____ Material for this task

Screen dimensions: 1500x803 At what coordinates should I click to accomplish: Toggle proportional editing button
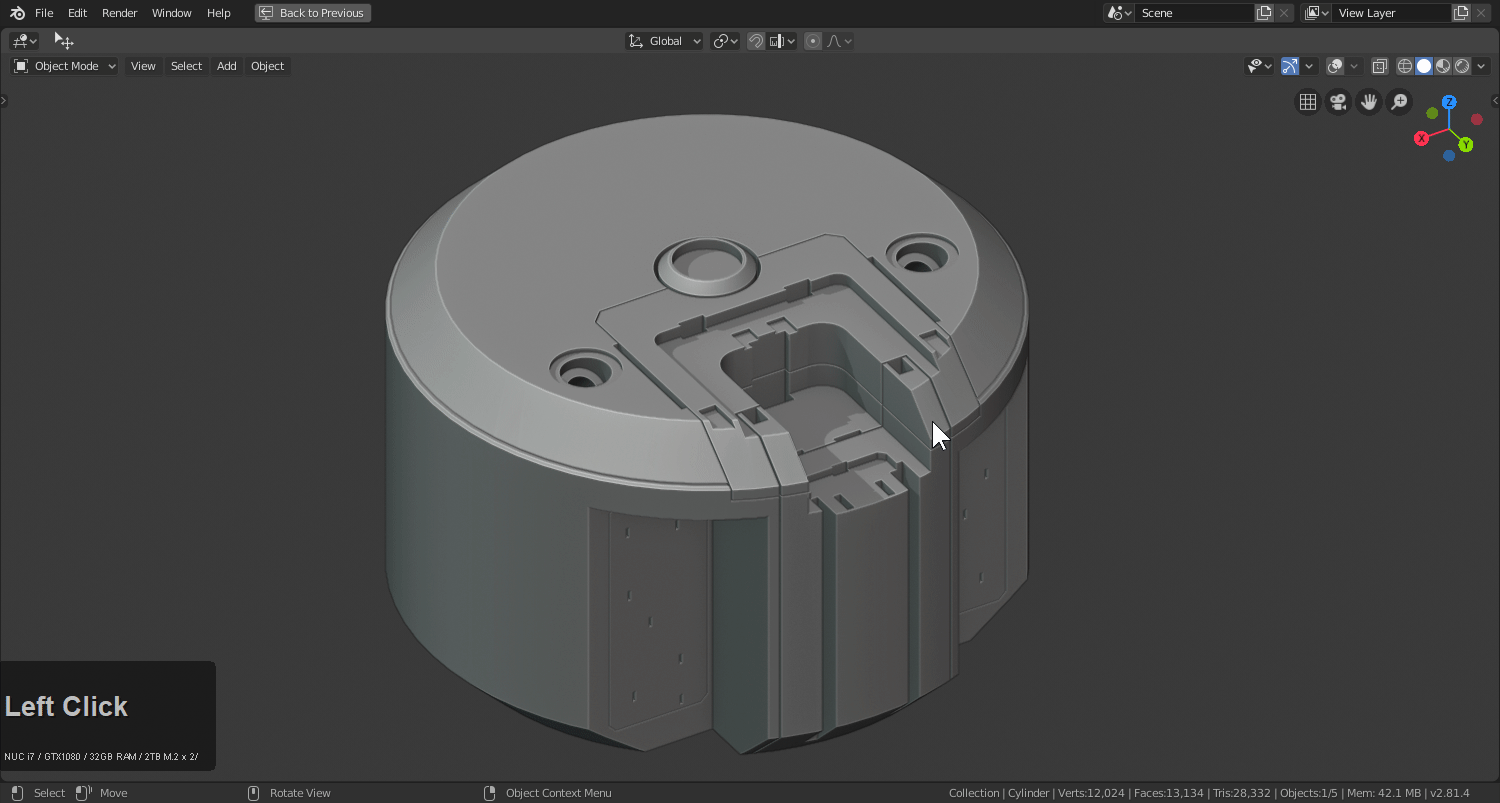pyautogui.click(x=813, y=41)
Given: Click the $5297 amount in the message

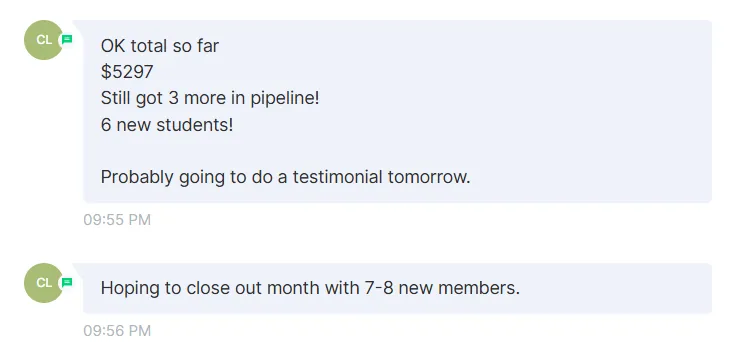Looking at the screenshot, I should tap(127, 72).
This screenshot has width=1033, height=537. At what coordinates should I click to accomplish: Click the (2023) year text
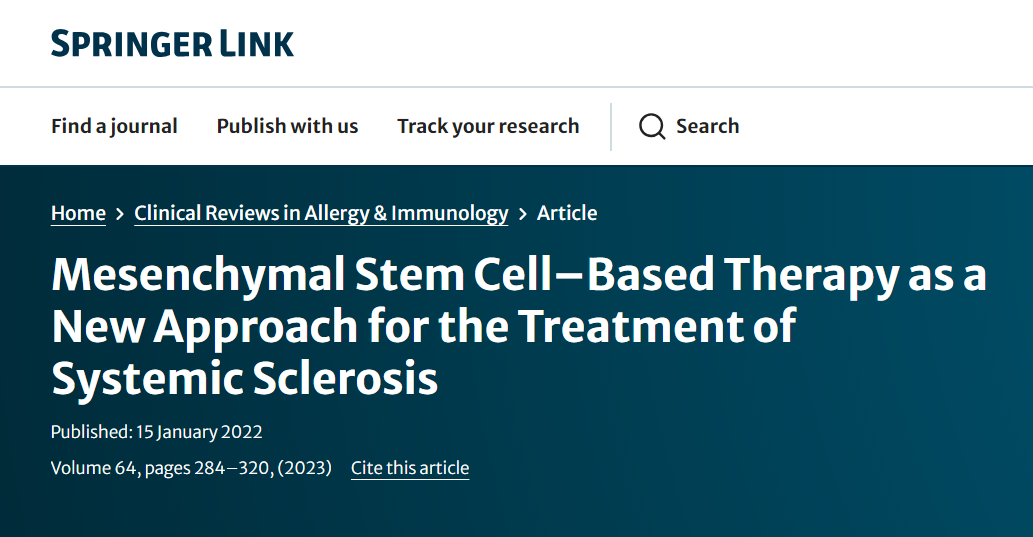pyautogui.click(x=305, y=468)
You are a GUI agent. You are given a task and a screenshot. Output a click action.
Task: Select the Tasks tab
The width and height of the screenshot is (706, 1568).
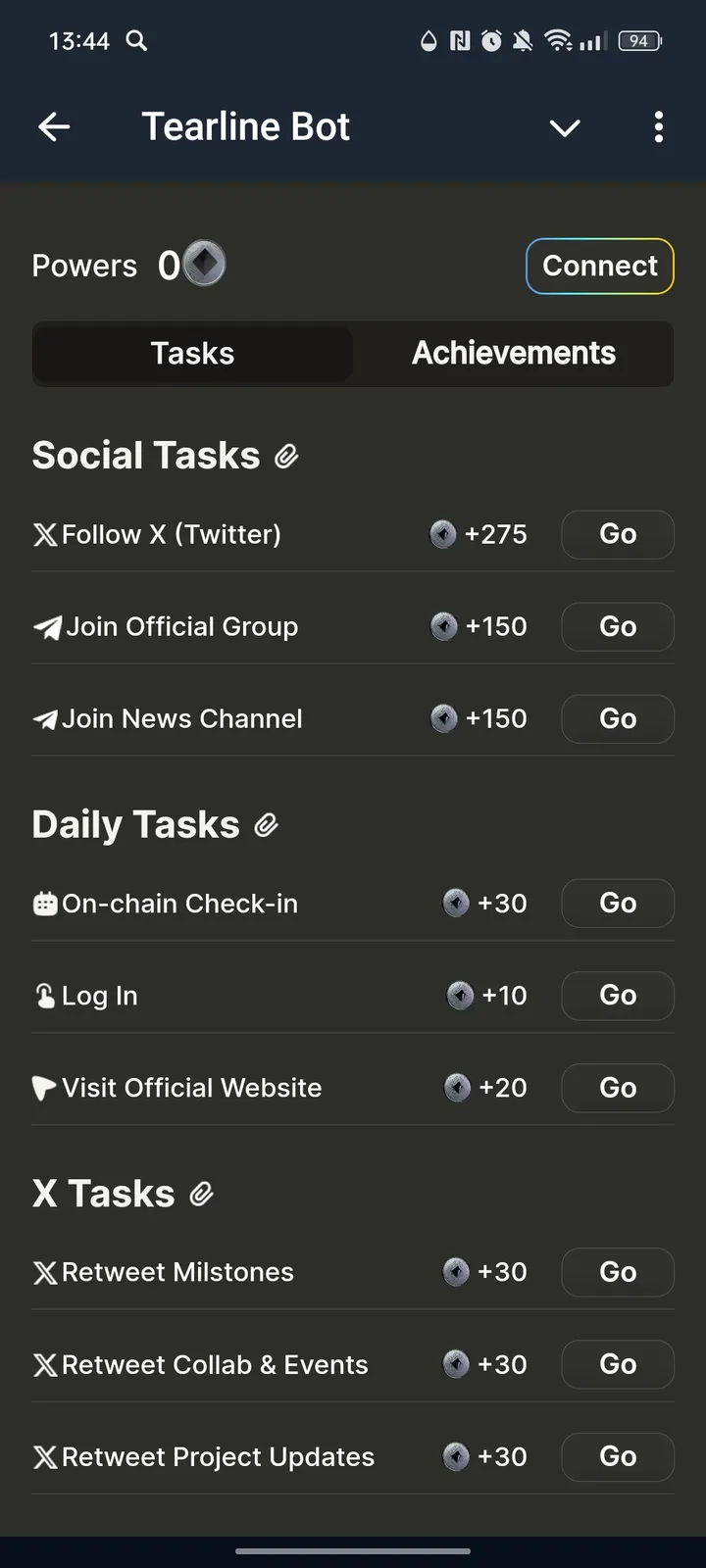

________

### Required action:
When you write out the material, reproduce each line exactly and omit any picture it holds.

### Response:
Screen dimensions: 1500x803 At what coordinates should I click to accomplish: Toggle proportional editing button
pyautogui.click(x=813, y=41)
Given: Click the $5297 amount in the message

Looking at the screenshot, I should tap(127, 72).
This screenshot has width=1033, height=537. At what coordinates should I click to accomplish: Click the (2023) year text
pyautogui.click(x=305, y=468)
You are a GUI agent. You are given a task and a screenshot. Output a click action.
Task: Select the Tasks tab
The width and height of the screenshot is (706, 1568).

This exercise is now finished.